___ RECORDS

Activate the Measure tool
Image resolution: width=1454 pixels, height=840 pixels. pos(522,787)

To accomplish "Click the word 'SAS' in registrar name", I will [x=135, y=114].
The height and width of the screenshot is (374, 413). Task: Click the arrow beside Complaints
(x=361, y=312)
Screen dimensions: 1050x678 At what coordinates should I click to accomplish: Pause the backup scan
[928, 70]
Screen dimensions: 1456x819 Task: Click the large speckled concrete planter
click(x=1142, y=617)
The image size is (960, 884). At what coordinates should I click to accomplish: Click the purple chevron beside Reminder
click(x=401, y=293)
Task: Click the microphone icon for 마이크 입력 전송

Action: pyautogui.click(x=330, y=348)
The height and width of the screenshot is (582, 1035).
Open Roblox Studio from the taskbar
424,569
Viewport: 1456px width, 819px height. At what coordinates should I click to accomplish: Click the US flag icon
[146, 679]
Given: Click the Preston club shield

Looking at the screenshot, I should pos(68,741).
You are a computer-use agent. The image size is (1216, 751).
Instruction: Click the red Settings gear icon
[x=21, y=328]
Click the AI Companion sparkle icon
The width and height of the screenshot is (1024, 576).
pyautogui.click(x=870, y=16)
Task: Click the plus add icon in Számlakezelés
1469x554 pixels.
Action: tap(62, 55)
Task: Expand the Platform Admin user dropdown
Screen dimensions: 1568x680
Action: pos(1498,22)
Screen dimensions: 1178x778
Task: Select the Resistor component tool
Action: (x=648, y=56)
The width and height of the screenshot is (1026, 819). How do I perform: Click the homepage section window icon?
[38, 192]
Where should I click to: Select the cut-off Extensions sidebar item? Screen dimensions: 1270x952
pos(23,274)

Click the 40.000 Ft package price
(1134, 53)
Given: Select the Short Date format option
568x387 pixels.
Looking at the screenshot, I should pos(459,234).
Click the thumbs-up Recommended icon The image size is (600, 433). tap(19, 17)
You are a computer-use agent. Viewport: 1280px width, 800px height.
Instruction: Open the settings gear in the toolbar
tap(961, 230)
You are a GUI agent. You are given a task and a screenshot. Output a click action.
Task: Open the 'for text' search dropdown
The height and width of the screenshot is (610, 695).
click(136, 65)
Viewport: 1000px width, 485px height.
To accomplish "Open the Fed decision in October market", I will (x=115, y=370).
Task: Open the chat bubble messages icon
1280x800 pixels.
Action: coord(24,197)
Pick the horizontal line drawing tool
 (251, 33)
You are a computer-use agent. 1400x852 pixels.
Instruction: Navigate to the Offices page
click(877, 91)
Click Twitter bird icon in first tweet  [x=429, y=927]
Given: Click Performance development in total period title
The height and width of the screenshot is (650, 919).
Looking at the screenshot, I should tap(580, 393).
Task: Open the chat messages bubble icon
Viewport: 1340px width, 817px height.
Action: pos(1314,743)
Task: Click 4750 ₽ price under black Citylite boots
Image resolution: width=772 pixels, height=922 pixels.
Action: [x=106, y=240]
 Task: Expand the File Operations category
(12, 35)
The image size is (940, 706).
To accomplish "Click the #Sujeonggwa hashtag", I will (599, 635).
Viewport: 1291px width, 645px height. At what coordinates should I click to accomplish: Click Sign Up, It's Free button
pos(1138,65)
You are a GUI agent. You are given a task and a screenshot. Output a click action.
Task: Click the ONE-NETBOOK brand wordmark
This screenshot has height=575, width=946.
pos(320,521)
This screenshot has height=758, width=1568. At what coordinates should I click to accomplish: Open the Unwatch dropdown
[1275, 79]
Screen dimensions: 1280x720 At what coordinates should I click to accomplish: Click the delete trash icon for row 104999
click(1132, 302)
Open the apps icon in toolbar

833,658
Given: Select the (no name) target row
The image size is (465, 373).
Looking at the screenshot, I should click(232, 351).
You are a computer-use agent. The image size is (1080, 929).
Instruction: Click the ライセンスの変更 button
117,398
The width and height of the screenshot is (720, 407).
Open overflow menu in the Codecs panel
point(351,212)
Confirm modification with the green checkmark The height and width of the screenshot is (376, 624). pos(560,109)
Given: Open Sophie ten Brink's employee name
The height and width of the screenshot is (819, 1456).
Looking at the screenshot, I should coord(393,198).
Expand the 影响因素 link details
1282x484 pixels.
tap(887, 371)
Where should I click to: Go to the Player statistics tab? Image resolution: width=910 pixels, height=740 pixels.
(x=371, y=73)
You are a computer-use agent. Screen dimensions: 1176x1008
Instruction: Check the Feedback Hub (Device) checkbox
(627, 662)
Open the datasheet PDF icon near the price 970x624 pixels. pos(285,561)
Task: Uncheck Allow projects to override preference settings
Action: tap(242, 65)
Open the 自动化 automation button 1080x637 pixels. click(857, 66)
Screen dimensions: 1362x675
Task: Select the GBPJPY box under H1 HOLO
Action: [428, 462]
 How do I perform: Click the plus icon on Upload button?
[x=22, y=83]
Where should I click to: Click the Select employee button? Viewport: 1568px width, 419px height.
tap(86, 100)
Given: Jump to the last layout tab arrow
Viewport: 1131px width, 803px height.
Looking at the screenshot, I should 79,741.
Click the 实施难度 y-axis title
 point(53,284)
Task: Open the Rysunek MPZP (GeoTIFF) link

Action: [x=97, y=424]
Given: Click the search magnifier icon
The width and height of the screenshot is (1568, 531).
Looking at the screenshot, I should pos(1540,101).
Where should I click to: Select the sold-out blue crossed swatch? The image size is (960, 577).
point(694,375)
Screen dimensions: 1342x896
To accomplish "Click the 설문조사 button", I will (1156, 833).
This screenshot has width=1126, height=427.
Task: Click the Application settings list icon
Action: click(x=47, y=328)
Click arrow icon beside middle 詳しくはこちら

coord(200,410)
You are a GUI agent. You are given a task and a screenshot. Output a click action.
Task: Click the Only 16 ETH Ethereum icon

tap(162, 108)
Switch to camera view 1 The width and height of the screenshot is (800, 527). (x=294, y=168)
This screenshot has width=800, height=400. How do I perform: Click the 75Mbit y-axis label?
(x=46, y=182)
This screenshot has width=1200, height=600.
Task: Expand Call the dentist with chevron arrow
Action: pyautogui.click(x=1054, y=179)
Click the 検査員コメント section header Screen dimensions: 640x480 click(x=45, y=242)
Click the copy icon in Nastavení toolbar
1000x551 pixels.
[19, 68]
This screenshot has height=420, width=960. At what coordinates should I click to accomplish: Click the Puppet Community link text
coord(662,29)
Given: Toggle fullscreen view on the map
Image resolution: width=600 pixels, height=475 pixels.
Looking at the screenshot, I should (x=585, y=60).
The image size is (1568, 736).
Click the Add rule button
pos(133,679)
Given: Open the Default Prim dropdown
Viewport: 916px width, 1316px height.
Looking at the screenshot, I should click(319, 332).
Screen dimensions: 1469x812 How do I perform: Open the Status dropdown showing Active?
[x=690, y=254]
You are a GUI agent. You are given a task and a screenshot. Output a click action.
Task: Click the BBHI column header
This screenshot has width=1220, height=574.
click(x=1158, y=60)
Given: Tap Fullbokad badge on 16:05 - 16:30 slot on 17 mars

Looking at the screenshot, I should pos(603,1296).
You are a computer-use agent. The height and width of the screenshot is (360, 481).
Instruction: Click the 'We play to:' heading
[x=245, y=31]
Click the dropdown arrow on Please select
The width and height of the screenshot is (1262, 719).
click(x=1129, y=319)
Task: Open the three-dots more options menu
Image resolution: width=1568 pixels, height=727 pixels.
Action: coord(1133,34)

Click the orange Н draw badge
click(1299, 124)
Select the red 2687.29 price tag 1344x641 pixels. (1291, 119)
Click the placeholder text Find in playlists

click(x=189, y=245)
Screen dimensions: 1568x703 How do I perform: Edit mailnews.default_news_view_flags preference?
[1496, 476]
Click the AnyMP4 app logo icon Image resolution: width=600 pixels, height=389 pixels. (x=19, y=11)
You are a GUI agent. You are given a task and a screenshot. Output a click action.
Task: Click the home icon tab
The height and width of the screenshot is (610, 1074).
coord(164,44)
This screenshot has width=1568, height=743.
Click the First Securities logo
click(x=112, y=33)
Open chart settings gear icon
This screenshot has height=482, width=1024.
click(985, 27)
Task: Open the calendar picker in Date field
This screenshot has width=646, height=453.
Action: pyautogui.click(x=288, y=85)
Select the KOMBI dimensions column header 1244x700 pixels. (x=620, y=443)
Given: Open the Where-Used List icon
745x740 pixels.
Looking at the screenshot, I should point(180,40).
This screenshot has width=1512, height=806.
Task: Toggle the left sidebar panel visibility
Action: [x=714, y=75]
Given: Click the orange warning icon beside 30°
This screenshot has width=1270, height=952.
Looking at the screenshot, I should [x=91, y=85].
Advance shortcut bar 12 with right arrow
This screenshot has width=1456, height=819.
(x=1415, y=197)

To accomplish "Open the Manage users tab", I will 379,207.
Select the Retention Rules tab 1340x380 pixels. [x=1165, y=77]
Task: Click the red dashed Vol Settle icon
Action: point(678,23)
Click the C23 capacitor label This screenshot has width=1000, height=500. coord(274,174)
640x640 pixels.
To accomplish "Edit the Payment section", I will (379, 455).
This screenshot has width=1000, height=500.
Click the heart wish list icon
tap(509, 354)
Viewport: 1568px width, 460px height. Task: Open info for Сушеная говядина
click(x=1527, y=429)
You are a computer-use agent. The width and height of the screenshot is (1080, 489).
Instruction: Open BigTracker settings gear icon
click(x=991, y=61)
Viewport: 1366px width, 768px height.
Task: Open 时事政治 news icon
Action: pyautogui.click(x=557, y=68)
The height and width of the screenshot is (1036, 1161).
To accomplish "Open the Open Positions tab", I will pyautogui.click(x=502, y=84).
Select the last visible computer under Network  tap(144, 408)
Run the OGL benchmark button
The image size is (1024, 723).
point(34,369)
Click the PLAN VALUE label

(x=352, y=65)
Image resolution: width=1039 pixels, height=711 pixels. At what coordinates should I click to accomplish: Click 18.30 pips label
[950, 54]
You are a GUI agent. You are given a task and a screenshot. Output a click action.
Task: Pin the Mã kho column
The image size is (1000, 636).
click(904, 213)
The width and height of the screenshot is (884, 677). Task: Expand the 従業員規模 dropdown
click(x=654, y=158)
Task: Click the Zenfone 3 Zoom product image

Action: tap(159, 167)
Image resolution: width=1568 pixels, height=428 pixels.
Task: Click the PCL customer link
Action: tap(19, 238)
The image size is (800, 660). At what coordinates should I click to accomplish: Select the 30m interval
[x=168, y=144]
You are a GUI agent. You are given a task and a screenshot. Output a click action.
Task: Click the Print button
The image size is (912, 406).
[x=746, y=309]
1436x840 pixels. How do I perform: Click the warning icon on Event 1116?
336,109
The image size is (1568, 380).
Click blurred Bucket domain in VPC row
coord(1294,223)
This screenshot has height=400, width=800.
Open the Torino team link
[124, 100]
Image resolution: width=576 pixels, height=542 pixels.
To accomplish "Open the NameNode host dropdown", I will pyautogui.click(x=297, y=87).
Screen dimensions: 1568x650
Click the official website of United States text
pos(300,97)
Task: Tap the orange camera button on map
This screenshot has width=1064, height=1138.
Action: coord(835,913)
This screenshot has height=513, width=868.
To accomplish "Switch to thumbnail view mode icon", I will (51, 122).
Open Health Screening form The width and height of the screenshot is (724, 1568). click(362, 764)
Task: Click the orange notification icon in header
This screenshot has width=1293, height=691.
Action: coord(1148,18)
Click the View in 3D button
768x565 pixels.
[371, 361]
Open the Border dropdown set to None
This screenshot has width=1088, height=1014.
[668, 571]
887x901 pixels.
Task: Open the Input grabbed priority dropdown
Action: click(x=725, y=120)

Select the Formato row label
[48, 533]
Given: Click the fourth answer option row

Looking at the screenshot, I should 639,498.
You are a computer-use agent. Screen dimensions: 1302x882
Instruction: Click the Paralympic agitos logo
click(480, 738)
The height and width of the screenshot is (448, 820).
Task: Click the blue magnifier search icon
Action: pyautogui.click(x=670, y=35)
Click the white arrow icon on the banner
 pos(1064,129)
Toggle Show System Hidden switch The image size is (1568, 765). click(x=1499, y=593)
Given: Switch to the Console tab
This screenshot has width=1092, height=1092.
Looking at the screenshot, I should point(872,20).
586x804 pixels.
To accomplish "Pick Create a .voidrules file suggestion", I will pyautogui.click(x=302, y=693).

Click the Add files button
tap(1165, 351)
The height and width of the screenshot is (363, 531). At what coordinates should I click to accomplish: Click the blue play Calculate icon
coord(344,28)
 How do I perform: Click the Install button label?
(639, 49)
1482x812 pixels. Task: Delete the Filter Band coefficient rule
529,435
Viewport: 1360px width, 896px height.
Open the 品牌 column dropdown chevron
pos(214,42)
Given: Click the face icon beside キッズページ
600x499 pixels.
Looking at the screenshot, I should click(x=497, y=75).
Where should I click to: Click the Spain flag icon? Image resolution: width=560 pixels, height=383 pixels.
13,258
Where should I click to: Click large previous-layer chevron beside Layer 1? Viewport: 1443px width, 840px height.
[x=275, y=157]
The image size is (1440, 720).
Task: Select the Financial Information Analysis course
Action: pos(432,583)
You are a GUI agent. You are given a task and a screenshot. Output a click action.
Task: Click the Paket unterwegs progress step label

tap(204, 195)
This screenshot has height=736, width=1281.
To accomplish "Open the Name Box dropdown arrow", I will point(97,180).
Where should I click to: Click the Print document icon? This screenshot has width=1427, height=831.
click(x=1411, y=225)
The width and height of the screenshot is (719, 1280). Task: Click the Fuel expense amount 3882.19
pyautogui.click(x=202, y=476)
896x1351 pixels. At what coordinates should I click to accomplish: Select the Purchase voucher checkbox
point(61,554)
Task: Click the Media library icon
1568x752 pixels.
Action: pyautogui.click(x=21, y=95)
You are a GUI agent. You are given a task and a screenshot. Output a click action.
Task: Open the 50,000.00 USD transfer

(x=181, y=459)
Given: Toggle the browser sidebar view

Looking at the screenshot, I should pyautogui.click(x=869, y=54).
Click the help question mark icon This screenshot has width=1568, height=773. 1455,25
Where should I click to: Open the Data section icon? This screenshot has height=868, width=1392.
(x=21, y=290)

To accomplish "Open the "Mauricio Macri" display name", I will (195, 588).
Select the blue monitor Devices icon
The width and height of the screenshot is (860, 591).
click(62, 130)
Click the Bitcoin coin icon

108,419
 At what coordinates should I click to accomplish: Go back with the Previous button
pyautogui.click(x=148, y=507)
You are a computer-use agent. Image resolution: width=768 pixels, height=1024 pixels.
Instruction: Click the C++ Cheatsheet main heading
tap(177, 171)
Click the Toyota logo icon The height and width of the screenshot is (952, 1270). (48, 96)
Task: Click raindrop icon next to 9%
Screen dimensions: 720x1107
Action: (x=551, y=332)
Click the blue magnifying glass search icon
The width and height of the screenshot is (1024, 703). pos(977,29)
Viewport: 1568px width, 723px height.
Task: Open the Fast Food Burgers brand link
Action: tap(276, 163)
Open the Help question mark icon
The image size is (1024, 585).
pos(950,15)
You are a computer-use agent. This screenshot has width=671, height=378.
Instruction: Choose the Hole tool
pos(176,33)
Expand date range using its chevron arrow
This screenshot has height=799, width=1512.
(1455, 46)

______

WORK INSTRUCTION
In the records above, the line with "This screenshot has width=646, height=453." marks the start and the line with "You are a computer-use agent. The width" marks the end; copy that stretch exactly, both lines included, and nothing else.

OUTPUT OF THE EXERCISE
This screenshot has width=646, height=453.
Action: pyautogui.click(x=288, y=85)
Select the KOMBI dimensions column header 1244x700 pixels. (x=620, y=443)
Given: Open the Where-Used List icon
745x740 pixels.
Looking at the screenshot, I should point(180,40).
This screenshot has width=1512, height=806.
Task: Toggle the left sidebar panel visibility
Action: [x=714, y=75]
Given: Click the orange warning icon beside 30°
This screenshot has width=1270, height=952.
Looking at the screenshot, I should [x=91, y=85].
Advance shortcut bar 12 with right arrow
This screenshot has width=1456, height=819.
(x=1415, y=197)

To accomplish "Open the Manage users tab", I will 379,207.
Select the Retention Rules tab 1340x380 pixels. [x=1165, y=77]
Task: Click the red dashed Vol Settle icon
Action: point(678,23)
Click the C23 capacitor label This screenshot has width=1000, height=500. coord(274,174)
640x640 pixels.
To accomplish "Edit the Payment section", I will (379, 455).
This screenshot has width=1000, height=500.
Click the heart wish list icon
tap(509, 354)
Viewport: 1568px width, 460px height. Task: Open info for Сушеная говядина
click(x=1527, y=429)
You are a computer-use agent. The width and height of the screenshot is (1080, 489).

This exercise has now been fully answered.